Вот что значит принимать желаемое за действительное. Ну, не нравился ему Мирабо своим цинизмом, своей распущенностью, даже своей неопрятной внешностью, ну и что с того?! Это не помешало «Льву Прованса» стать полновластным лидером Ассамблеи, более того – вождем революции в ее первые два года! Вот и думай после этого, что, если бы вначале революции что-нибудь значила добродетель, сама революция кончилась бы в две недели.
Конечно, безнравственный Мирабо имел свои заслуги. Кто, как не он, помешал 23 июня распустить Национальное собрание, гордо ответив главному церемониймейстеру де Брезе, предложившему депутатам разойтись и голосовать посословно: «Вы, кто не имеет среди нас ни места, ни голоса, ни права говорить, идите к Вашему господину и скажите ему, что мы находимся здесь по воле народа и нас нельзя отсюда удалить иначе как силой штыков!»

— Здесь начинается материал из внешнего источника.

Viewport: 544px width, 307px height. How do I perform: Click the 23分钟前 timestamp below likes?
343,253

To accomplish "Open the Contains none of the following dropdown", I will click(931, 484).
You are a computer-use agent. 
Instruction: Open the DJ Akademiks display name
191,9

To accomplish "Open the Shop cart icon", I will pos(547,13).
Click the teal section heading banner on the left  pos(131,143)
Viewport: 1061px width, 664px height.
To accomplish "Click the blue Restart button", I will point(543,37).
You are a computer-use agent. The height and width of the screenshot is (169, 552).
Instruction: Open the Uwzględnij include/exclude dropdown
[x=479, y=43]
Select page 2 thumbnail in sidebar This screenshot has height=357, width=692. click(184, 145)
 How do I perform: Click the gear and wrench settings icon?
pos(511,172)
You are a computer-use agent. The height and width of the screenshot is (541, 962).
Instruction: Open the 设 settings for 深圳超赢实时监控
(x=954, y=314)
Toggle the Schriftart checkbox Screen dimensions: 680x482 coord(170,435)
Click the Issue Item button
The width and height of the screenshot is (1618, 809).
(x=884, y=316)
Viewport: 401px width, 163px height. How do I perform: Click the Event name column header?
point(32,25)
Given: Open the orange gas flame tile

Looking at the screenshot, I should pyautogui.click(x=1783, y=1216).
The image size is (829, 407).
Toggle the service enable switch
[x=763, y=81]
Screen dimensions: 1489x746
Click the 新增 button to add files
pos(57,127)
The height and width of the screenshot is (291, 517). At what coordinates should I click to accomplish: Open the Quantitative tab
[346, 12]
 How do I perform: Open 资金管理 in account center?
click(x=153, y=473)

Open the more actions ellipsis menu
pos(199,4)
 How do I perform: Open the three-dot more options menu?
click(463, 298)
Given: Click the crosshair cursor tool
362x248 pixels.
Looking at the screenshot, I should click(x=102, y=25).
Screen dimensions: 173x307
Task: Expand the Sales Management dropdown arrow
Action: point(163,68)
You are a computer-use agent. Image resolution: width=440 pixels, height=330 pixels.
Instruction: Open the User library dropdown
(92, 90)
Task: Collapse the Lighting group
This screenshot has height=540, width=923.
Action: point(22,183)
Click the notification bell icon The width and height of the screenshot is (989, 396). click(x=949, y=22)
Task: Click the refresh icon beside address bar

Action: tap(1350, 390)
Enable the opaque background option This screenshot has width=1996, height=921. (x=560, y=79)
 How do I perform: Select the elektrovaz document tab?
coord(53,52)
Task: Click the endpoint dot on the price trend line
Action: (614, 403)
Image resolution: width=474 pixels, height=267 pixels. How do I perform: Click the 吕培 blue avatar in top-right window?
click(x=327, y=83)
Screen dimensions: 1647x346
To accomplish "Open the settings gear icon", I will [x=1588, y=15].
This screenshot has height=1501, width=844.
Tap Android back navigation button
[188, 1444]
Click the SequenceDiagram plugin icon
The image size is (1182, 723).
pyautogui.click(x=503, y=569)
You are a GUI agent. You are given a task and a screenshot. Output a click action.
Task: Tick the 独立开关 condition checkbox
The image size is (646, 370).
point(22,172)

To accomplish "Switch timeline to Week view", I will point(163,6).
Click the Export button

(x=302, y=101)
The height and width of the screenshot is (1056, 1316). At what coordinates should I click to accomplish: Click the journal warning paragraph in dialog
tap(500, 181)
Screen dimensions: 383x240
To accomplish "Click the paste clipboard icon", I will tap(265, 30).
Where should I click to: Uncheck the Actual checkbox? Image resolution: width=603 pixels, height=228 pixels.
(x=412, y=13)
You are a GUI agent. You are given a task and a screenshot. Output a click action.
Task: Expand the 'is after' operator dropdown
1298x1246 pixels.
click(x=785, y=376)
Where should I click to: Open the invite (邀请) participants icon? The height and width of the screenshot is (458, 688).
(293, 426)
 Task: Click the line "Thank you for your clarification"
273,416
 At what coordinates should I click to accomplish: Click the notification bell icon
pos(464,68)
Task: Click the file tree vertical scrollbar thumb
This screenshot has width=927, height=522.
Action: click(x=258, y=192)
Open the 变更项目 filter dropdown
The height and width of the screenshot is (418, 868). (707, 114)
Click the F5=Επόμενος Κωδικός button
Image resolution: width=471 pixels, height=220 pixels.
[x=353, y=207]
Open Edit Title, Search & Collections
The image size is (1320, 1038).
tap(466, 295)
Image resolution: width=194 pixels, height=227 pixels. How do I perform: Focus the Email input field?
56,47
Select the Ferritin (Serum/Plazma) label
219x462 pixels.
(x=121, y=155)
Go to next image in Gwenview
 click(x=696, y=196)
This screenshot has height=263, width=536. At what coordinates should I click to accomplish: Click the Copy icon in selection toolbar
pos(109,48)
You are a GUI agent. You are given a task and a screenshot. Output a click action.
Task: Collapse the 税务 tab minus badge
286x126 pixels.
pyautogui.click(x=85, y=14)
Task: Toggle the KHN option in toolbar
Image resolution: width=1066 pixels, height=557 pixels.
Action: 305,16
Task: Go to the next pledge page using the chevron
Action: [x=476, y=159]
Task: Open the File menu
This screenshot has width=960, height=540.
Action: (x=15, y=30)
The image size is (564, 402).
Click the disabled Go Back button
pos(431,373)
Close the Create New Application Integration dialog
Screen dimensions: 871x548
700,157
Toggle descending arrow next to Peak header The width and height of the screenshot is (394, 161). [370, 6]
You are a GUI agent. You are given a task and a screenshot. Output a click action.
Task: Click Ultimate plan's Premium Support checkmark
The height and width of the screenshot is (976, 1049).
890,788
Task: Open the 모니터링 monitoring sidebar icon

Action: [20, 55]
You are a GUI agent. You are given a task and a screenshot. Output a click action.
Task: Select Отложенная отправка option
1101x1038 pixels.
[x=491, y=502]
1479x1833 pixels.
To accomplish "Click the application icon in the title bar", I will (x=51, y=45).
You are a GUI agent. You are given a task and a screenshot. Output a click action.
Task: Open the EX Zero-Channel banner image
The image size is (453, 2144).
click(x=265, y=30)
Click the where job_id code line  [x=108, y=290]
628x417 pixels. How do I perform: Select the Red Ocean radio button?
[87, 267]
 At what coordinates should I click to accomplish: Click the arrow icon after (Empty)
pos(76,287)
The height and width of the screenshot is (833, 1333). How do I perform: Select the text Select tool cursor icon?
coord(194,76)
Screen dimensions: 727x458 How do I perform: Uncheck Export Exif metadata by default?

Иначе как силой штыков… Нет, Робеспьер никогда бы не смог так сказать. Не смог бы не потому, что не нашел бы слов, – позднее он находил нужные слова, и не раз, но в том-то и дело, что тогда его уже слушали, а кто слушал неизвестного депутата из Арраса в первый год революции? Разве мог Максимилиан со своим резким, но слабым голосом, с речью, педантично зачитываемой по бумажке, сравниться с громовержцем Собрания?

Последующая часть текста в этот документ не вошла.